### [Exercise prompt]
The complete set of records below must be repeated precisely as given.

### [Data shown]
▶

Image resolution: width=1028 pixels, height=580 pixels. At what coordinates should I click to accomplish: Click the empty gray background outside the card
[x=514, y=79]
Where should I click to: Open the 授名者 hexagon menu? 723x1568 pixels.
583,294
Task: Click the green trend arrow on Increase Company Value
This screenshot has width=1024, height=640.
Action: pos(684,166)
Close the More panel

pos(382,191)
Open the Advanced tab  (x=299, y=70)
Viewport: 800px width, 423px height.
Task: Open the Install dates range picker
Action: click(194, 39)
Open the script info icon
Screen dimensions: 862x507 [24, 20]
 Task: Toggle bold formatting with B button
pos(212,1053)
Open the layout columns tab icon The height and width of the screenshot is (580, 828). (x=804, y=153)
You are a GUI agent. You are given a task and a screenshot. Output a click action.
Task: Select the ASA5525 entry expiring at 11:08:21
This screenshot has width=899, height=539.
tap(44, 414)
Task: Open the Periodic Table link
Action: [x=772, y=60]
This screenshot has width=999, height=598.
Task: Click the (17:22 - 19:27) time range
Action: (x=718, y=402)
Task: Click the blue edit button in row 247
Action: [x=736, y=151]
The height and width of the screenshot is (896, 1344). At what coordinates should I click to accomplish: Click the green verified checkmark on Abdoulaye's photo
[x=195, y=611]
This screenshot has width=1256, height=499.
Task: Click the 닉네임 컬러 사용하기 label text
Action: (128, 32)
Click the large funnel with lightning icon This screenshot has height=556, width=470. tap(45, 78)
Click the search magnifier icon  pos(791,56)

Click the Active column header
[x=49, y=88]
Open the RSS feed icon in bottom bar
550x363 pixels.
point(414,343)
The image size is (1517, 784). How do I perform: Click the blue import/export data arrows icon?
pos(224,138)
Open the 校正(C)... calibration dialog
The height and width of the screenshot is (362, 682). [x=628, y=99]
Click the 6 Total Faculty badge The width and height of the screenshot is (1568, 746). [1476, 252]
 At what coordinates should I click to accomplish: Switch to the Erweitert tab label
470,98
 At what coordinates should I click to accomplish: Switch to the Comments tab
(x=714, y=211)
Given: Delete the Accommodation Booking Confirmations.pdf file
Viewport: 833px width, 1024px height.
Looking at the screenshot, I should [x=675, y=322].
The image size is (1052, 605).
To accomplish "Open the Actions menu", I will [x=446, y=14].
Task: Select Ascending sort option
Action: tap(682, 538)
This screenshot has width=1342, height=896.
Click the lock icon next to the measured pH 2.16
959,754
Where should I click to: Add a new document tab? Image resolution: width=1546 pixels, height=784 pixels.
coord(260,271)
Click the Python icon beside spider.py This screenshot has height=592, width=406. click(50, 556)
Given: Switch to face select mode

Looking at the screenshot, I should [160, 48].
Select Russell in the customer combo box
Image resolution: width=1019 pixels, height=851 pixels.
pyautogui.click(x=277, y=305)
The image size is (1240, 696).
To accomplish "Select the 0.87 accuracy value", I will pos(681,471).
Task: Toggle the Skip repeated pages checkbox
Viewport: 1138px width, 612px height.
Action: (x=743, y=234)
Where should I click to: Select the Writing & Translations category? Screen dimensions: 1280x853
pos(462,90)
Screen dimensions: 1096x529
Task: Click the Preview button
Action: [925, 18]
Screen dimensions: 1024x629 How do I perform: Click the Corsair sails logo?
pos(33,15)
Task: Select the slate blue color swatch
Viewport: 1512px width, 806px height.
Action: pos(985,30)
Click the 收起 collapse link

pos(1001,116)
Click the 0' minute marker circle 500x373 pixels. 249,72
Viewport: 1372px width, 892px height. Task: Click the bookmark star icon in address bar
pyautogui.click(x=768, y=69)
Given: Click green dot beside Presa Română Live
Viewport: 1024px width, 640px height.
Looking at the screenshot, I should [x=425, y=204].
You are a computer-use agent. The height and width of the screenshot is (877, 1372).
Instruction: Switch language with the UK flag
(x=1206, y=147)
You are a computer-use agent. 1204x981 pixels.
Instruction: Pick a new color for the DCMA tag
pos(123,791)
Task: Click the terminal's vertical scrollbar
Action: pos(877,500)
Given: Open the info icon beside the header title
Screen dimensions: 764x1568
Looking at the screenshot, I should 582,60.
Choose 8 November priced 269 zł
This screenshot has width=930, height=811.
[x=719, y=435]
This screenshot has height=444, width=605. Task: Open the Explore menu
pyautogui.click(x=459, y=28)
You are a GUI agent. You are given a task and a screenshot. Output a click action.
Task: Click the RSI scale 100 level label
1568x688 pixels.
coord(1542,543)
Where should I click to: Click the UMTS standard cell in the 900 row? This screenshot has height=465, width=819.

◀

### [Response area]
Image resolution: width=1028 pixels, height=580 pixels. At what coordinates should I click to accomplish: Click the empty gray background outside the card
[x=514, y=79]
Where should I click to: Open the 授名者 hexagon menu? 723x1568 pixels.
583,294
Task: Click the green trend arrow on Increase Company Value
This screenshot has width=1024, height=640.
Action: pos(684,166)
Close the More panel

pos(382,191)
Open the Advanced tab  (x=299, y=70)
Viewport: 800px width, 423px height.
Task: Open the Install dates range picker
Action: click(194, 39)
Open the script info icon
Screen dimensions: 862x507 [24, 20]
 Task: Toggle bold formatting with B button
pos(212,1053)
Open the layout columns tab icon The height and width of the screenshot is (580, 828). (x=804, y=153)
You are a GUI agent. You are given a task and a screenshot. Output a click action.
Task: Select the ASA5525 entry expiring at 11:08:21
This screenshot has width=899, height=539.
tap(44, 414)
Task: Open the Periodic Table link
Action: [x=772, y=60]
This screenshot has width=999, height=598.
Task: Click the (17:22 - 19:27) time range
Action: (x=718, y=402)
Task: Click the blue edit button in row 247
Action: [x=736, y=151]
The height and width of the screenshot is (896, 1344). At what coordinates should I click to accomplish: Click the green verified checkmark on Abdoulaye's photo
[x=195, y=611]
This screenshot has width=1256, height=499.
Task: Click the 닉네임 컬러 사용하기 label text
Action: (128, 32)
Click the large funnel with lightning icon This screenshot has height=556, width=470. tap(45, 78)
Click the search magnifier icon  pos(791,56)

Click the Active column header
[x=49, y=88]
Open the RSS feed icon in bottom bar
550x363 pixels.
point(414,343)
The image size is (1517, 784). How do I perform: Click the blue import/export data arrows icon?
pos(224,138)
Open the 校正(C)... calibration dialog
The height and width of the screenshot is (362, 682). [x=628, y=99]
Click the 6 Total Faculty badge The width and height of the screenshot is (1568, 746). [1476, 252]
 At what coordinates should I click to accomplish: Switch to the Erweitert tab label
470,98
 At what coordinates should I click to accomplish: Switch to the Comments tab
(x=714, y=211)
Given: Delete the Accommodation Booking Confirmations.pdf file
Viewport: 833px width, 1024px height.
Looking at the screenshot, I should [x=675, y=322].
The image size is (1052, 605).
To accomplish "Open the Actions menu", I will [x=446, y=14].
Task: Select Ascending sort option
Action: tap(682, 538)
This screenshot has width=1342, height=896.
Click the lock icon next to the measured pH 2.16
959,754
Where should I click to: Add a new document tab? Image resolution: width=1546 pixels, height=784 pixels.
coord(260,271)
Click the Python icon beside spider.py This screenshot has height=592, width=406. click(50, 556)
Given: Switch to face select mode

Looking at the screenshot, I should [160, 48].
Select Russell in the customer combo box
Image resolution: width=1019 pixels, height=851 pixels.
pyautogui.click(x=277, y=305)
The image size is (1240, 696).
To accomplish "Select the 0.87 accuracy value", I will pos(681,471).
Task: Toggle the Skip repeated pages checkbox
Viewport: 1138px width, 612px height.
Action: (x=743, y=234)
Where should I click to: Select the Writing & Translations category? Screen dimensions: 1280x853
pos(462,90)
Screen dimensions: 1096x529
Task: Click the Preview button
Action: [925, 18]
Screen dimensions: 1024x629 How do I perform: Click the Corsair sails logo?
pos(33,15)
Task: Select the slate blue color swatch
Viewport: 1512px width, 806px height.
Action: pos(985,30)
Click the 收起 collapse link

pos(1001,116)
Click the 0' minute marker circle 500x373 pixels. 249,72
Viewport: 1372px width, 892px height. Task: Click the bookmark star icon in address bar
pyautogui.click(x=768, y=69)
Given: Click green dot beside Presa Română Live
Viewport: 1024px width, 640px height.
Looking at the screenshot, I should [x=425, y=204].
You are a computer-use agent. The height and width of the screenshot is (877, 1372).
Instruction: Switch language with the UK flag
(x=1206, y=147)
You are a computer-use agent. 1204x981 pixels.
Instruction: Pick a new color for the DCMA tag
pos(123,791)
Task: Click the terminal's vertical scrollbar
Action: pos(877,500)
Given: Open the info icon beside the header title
Screen dimensions: 764x1568
Looking at the screenshot, I should 582,60.
Choose 8 November priced 269 zł
This screenshot has width=930, height=811.
[x=719, y=435]
This screenshot has height=444, width=605. Task: Open the Explore menu
pyautogui.click(x=459, y=28)
You are a GUI agent. You are given a task and a screenshot. Output a click action.
Task: Click the RSI scale 100 level label
1568x688 pixels.
coord(1542,543)
Where should I click to: Click the UMTS standard cell in the 900 row? This screenshot has height=465, width=819.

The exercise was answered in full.